Like his 434 colleagues in the House, Speaker Longworth was thoroughly cognizant of the Senate's recent fumblings and gropings with the tariff. Even he had spoken critically of what parliamentary practice required him to refer to as "another body." With his two trusted Lieutenants (Floorleader John Quillan Tilson, Rules Chairman Bertrand H. Snell) he was prepared to shame the Senate with exhibition of legislative despatch.

The public's jibes and jeers at the Senate's summer saunter through the tariff were enough to account for the Speaker's state of mind. What perhaps amused him most, what certainly incensed the Senate most, was the frequent charge that, like Nero, the Senate had fiddled while U. S. business burned (TIME, Dec. 2). Like many another, the Speaker had observed the Neronic figure of Senate Leader Watson, helpless to extinguish the spreading blaze of Senate insurgency.

To amuse himself and guests often Speaker Longworth plays the violin, plays it well. But he would not fiddle at a fire. House Joint Resolution No. 133 gave the Speaker a splendid chance to contrast with the Senate's sloth his own House's prized efficiency. H. J. Res. 133 was the measure providing the 1% income tax reduction called for by President Hoover (TIME, Dec. 9). The Ways & Means Committee had given it a favorable report in 30 minutes. For its discussion on the floor the Speaker allowed the House just three hours. To the debate he did not have to listen, because he turned the chair over to Representative Sloan of Nebraska during the bill's consideration in the Committee of the whole. Opposition to tax reduction came principally from Representatives Rankin of Mississippi, Ramseyer of Iowa, who argued heatedly but vainly for application of the surplus to public debt reduction.

When Speaker Longworth resumed his chair, there was no roll call on H. J. Res. 133, only a rising vote. With his gavel handle the Speaker went through the motions of counting while a sharp-eyed clerk took the actual tally, whispered the result up to him for announcements: 282 to 17. Tax reduction had been approved by the House four days after its introduction--a new record.
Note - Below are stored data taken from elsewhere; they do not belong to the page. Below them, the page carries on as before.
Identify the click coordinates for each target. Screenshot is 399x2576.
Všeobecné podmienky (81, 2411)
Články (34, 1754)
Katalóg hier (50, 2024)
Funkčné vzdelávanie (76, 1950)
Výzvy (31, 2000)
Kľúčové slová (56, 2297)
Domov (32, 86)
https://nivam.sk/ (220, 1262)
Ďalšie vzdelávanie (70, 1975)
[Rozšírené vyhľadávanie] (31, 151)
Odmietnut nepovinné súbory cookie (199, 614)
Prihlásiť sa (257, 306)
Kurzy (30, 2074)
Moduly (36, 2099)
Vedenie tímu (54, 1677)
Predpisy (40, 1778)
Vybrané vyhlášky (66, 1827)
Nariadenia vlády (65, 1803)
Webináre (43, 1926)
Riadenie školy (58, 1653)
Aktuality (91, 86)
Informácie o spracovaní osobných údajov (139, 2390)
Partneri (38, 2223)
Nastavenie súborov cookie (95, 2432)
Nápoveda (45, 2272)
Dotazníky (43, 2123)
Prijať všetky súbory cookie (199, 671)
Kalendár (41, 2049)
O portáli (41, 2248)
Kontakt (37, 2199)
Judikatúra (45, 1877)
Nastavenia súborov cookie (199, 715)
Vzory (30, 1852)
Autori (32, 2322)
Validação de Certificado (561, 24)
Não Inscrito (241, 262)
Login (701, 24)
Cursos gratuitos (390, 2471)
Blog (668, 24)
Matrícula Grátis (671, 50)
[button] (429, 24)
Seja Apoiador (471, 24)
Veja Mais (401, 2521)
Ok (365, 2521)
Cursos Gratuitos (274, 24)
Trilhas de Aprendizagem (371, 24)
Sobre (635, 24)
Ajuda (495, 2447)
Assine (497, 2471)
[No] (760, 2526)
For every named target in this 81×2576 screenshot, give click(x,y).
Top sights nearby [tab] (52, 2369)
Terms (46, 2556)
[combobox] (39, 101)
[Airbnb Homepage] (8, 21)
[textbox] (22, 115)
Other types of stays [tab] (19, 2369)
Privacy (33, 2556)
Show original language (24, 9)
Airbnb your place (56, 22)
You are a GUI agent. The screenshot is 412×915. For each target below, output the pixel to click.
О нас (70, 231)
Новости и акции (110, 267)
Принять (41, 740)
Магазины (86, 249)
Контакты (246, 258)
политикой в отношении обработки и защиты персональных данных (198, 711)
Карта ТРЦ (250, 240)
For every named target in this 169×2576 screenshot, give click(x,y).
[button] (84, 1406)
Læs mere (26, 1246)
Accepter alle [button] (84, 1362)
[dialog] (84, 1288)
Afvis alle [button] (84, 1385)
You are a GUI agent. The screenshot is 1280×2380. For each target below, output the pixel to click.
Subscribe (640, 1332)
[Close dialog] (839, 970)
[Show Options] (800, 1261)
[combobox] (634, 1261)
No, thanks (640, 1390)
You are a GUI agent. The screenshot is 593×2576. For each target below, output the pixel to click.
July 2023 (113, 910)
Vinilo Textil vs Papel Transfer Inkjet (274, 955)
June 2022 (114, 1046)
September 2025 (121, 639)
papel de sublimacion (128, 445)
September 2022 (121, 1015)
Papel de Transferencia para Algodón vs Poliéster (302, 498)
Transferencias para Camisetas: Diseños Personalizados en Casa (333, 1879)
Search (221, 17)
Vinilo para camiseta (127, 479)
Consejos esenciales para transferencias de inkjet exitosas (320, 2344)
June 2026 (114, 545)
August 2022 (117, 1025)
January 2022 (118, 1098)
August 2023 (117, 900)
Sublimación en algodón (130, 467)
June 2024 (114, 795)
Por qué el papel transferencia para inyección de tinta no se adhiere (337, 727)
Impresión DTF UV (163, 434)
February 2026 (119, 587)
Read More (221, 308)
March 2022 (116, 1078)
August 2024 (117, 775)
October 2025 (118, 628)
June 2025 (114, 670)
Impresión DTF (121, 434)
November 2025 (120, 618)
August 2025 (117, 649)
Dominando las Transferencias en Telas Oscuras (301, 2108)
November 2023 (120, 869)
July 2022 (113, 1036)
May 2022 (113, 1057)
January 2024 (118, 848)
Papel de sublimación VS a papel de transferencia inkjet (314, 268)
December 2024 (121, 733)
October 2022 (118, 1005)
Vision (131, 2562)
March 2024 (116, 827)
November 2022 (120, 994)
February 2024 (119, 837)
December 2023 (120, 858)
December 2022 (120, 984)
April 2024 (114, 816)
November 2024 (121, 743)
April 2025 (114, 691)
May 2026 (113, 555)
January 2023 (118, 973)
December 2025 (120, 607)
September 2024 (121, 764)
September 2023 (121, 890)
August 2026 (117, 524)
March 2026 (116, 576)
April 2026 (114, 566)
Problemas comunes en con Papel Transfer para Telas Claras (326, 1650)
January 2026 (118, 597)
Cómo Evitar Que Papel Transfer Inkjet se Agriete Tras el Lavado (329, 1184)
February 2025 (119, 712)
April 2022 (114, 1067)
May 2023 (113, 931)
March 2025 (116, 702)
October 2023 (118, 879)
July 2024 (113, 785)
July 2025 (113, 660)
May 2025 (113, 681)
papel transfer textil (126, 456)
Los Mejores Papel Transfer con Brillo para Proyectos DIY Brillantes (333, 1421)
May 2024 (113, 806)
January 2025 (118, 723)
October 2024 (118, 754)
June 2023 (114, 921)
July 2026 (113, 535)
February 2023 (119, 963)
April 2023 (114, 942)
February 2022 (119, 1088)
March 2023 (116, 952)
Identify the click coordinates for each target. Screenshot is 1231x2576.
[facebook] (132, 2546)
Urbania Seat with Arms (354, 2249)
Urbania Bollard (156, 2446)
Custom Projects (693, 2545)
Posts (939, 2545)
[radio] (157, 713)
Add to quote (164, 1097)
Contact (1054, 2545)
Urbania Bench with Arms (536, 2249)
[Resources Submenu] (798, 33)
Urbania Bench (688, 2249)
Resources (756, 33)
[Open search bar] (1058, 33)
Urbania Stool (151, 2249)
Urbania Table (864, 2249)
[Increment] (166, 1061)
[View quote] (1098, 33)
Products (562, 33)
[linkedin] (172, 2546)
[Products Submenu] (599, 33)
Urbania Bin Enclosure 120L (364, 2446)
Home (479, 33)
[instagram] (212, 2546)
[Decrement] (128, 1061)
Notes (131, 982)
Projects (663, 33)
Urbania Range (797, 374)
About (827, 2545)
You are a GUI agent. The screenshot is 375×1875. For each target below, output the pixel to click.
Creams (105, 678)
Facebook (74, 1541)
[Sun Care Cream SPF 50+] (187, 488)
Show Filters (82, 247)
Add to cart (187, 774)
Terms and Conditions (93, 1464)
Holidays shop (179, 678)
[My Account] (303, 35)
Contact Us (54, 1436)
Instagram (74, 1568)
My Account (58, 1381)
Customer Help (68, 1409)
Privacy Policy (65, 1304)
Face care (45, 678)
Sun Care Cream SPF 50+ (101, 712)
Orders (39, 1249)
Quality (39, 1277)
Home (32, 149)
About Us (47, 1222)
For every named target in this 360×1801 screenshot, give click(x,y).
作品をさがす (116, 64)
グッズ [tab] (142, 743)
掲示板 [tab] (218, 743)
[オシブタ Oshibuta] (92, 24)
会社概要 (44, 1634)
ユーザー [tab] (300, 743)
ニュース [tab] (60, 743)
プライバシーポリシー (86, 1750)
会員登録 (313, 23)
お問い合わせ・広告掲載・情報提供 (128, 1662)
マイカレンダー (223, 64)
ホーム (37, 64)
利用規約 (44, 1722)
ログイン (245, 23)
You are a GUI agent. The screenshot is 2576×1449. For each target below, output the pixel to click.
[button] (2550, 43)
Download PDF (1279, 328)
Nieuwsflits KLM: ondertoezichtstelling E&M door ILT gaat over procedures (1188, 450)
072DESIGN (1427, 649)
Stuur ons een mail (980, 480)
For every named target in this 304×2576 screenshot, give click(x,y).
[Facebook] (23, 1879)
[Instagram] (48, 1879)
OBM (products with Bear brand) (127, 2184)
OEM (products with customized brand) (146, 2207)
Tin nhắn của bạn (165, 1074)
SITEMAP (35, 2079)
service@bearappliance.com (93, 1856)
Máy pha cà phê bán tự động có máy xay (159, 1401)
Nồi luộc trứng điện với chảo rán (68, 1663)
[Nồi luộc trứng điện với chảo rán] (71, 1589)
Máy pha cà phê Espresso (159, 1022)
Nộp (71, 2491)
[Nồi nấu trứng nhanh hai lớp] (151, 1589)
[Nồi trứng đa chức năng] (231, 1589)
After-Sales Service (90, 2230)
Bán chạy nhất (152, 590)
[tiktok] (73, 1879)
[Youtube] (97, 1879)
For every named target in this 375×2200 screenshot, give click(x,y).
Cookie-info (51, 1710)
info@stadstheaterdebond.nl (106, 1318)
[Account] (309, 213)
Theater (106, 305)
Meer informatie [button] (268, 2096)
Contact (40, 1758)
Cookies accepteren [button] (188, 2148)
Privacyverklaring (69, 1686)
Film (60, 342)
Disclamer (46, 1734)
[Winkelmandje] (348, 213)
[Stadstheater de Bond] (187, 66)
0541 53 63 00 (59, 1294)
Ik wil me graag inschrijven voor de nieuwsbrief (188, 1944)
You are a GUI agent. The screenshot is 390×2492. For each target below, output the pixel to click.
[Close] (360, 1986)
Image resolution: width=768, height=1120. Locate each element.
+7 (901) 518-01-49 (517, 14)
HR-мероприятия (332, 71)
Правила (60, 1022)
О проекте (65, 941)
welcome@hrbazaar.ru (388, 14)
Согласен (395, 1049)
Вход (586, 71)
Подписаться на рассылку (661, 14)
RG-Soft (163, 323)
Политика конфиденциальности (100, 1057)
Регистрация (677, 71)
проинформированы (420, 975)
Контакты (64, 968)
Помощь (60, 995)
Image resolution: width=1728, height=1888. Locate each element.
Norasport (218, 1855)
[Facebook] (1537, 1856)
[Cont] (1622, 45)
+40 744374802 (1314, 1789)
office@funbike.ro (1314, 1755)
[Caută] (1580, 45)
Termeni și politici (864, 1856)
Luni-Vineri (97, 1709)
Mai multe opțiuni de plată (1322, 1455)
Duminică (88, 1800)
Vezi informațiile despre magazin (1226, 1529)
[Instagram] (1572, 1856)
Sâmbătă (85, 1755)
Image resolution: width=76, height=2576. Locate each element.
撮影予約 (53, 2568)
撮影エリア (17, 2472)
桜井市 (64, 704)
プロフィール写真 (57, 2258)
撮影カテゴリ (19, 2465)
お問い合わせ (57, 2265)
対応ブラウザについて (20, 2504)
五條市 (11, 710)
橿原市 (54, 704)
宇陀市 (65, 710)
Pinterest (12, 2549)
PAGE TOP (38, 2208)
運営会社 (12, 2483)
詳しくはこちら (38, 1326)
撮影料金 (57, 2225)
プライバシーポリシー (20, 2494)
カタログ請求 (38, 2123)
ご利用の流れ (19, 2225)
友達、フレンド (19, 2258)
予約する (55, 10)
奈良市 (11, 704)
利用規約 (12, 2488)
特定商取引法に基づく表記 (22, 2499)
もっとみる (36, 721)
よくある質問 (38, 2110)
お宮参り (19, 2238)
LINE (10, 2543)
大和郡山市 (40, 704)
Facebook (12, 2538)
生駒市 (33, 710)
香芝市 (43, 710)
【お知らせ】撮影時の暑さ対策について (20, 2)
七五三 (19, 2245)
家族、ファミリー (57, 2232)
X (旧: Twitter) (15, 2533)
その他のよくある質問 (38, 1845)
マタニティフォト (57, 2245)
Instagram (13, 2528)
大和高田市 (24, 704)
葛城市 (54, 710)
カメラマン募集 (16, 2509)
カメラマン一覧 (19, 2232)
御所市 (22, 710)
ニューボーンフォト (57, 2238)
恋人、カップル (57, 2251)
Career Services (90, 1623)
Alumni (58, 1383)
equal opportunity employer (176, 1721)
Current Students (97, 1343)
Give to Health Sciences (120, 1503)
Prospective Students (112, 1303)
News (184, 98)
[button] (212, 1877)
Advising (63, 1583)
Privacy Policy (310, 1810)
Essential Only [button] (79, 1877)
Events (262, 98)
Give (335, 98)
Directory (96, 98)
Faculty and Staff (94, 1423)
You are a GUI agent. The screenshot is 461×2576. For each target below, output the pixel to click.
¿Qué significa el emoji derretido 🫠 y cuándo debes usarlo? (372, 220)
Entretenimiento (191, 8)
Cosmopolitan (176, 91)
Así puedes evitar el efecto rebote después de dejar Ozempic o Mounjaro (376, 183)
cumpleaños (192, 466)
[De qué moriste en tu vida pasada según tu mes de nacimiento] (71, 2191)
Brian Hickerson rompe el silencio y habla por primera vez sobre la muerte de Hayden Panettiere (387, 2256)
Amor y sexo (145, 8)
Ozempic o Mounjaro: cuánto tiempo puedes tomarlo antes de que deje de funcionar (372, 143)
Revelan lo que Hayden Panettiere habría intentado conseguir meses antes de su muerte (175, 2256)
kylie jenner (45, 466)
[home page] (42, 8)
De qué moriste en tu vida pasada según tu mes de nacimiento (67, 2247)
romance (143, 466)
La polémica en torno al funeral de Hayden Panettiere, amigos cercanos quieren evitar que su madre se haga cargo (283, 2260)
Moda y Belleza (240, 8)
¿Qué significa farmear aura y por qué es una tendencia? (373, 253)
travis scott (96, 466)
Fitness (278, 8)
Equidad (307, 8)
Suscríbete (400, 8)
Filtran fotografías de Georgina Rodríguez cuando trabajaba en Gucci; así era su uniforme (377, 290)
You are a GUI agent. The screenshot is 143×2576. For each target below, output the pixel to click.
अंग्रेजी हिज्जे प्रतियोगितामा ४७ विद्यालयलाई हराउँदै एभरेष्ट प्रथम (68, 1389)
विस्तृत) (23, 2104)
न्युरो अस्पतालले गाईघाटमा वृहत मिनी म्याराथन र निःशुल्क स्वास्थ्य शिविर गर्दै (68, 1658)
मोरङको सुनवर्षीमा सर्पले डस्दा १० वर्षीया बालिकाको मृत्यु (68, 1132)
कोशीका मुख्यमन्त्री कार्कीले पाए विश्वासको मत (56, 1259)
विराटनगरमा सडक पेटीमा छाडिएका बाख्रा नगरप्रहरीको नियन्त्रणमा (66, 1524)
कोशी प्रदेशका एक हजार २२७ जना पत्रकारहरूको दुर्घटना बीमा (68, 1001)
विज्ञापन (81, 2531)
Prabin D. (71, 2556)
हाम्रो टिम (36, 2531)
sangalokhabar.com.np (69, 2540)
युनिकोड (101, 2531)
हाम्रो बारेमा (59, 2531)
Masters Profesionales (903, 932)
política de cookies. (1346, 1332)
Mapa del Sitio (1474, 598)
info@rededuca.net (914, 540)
But there was more work to do and Speaker Longworth allowed the House no dalliance. Promptly taken up and considered was the first of the appropriation bills, $283,189,000 for the Interior Department.

Shamed by the House's despatch on tax reduction, the Senate began an attempt at imitation. Finance Committee approved H. J. Res. 133 quickly, unanimously. Out upon the Senate floor, however, it stirred old dissensions. Republican Leader Watson wanted to set aside the tariff bill for the tax bill. Others clamored for a completion of the tariff wool schedules first. Western Senators scowled at reduction of the corporation tax, beneficial chiefly to eastern industry. Senator Couzens of Michigan complained that the consumer, having already paid the 1929 tax to corporations, would not profit by that phase of the cut. It looked as if it would take the Senate days to do what the House did in hours.